> Exercise data:
********

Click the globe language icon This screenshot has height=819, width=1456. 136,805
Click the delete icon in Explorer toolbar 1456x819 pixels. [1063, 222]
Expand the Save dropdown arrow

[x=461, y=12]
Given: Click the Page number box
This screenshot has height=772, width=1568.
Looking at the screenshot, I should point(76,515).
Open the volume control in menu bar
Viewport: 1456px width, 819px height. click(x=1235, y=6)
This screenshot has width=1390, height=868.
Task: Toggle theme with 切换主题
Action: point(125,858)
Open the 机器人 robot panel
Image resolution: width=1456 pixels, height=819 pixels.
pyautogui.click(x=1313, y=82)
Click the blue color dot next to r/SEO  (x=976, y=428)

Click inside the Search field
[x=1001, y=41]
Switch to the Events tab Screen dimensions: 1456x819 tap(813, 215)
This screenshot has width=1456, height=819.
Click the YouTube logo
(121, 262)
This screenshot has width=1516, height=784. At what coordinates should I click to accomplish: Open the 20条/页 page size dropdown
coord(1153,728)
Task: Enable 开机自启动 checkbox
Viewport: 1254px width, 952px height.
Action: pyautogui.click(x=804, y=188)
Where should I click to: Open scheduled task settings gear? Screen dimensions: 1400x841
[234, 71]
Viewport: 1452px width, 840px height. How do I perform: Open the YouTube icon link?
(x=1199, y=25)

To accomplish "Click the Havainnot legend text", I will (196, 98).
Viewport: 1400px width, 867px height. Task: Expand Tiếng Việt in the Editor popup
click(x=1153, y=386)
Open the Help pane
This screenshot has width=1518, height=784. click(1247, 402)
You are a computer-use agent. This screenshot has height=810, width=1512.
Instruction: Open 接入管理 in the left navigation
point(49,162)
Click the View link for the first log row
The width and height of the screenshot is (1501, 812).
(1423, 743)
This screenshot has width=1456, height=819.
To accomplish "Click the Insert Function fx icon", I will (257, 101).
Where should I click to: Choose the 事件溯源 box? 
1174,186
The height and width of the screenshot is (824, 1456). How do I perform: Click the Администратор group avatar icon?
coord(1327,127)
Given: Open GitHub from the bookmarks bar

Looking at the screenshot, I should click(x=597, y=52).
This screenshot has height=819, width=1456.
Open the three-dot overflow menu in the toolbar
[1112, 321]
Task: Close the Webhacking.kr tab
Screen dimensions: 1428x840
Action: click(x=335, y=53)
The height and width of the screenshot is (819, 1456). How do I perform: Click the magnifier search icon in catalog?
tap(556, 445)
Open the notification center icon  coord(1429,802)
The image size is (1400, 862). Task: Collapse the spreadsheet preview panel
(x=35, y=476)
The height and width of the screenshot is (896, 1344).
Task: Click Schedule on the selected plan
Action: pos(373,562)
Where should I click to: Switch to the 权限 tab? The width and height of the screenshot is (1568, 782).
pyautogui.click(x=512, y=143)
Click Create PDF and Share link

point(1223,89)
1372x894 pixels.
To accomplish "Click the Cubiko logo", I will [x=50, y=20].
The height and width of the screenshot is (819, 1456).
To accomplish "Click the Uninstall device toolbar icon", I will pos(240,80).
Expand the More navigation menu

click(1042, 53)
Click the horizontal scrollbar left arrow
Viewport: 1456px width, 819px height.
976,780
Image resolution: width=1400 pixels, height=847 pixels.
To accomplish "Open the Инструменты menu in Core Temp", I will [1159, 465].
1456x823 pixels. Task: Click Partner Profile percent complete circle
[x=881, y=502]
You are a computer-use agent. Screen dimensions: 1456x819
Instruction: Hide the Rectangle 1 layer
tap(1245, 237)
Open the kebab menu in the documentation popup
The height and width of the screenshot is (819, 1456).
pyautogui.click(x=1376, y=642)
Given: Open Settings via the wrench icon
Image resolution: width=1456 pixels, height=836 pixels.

********

> Work to be completed: Every entry above should be transcribed exactly as it appears.

> Task response:
Click the globe language icon This screenshot has height=819, width=1456. 136,805
Click the delete icon in Explorer toolbar 1456x819 pixels. [1063, 222]
Expand the Save dropdown arrow

[x=461, y=12]
Given: Click the Page number box
This screenshot has height=772, width=1568.
Looking at the screenshot, I should point(76,515).
Open the volume control in menu bar
Viewport: 1456px width, 819px height. click(x=1235, y=6)
This screenshot has width=1390, height=868.
Task: Toggle theme with 切换主题
Action: point(125,858)
Open the 机器人 robot panel
Image resolution: width=1456 pixels, height=819 pixels.
pyautogui.click(x=1313, y=82)
Click the blue color dot next to r/SEO  (x=976, y=428)

Click inside the Search field
[x=1001, y=41]
Switch to the Events tab Screen dimensions: 1456x819 tap(813, 215)
This screenshot has width=1456, height=819.
Click the YouTube logo
(121, 262)
This screenshot has width=1516, height=784. At what coordinates should I click to accomplish: Open the 20条/页 page size dropdown
coord(1153,728)
Task: Enable 开机自启动 checkbox
Viewport: 1254px width, 952px height.
Action: pyautogui.click(x=804, y=188)
Where should I click to: Open scheduled task settings gear? Screen dimensions: 1400x841
[234, 71]
Viewport: 1452px width, 840px height. How do I perform: Open the YouTube icon link?
(x=1199, y=25)

To accomplish "Click the Havainnot legend text", I will (196, 98).
Viewport: 1400px width, 867px height. Task: Expand Tiếng Việt in the Editor popup
click(x=1153, y=386)
Open the Help pane
This screenshot has width=1518, height=784. click(1247, 402)
You are a computer-use agent. This screenshot has height=810, width=1512.
Instruction: Open 接入管理 in the left navigation
point(49,162)
Click the View link for the first log row
The width and height of the screenshot is (1501, 812).
(1423, 743)
This screenshot has width=1456, height=819.
To accomplish "Click the Insert Function fx icon", I will (257, 101).
Where should I click to: Choose the 事件溯源 box? 
1174,186
The height and width of the screenshot is (824, 1456). How do I perform: Click the Администратор group avatar icon?
coord(1327,127)
Given: Open GitHub from the bookmarks bar

Looking at the screenshot, I should click(x=597, y=52).
This screenshot has height=819, width=1456.
Open the three-dot overflow menu in the toolbar
[1112, 321]
Task: Close the Webhacking.kr tab
Screen dimensions: 1428x840
Action: click(x=335, y=53)
The height and width of the screenshot is (819, 1456). How do I perform: Click the magnifier search icon in catalog?
tap(556, 445)
Open the notification center icon  coord(1429,802)
The image size is (1400, 862). Task: Collapse the spreadsheet preview panel
(x=35, y=476)
The height and width of the screenshot is (896, 1344).
Task: Click Schedule on the selected plan
Action: pos(373,562)
Where should I click to: Switch to the 权限 tab? The width and height of the screenshot is (1568, 782).
pyautogui.click(x=512, y=143)
Click Create PDF and Share link

point(1223,89)
1372x894 pixels.
To accomplish "Click the Cubiko logo", I will [x=50, y=20].
The height and width of the screenshot is (819, 1456).
To accomplish "Click the Uninstall device toolbar icon", I will pos(240,80).
Expand the More navigation menu

click(1042, 53)
Click the horizontal scrollbar left arrow
Viewport: 1456px width, 819px height.
976,780
Image resolution: width=1400 pixels, height=847 pixels.
To accomplish "Open the Инструменты menu in Core Temp", I will [1159, 465].
1456x823 pixels. Task: Click Partner Profile percent complete circle
[x=881, y=502]
You are a computer-use agent. Screen dimensions: 1456x819
Instruction: Hide the Rectangle 1 layer
tap(1245, 237)
Open the kebab menu in the documentation popup
The height and width of the screenshot is (819, 1456).
pyautogui.click(x=1376, y=642)
Given: Open Settings via the wrench icon
Image resolution: width=1456 pixels, height=836 pixels.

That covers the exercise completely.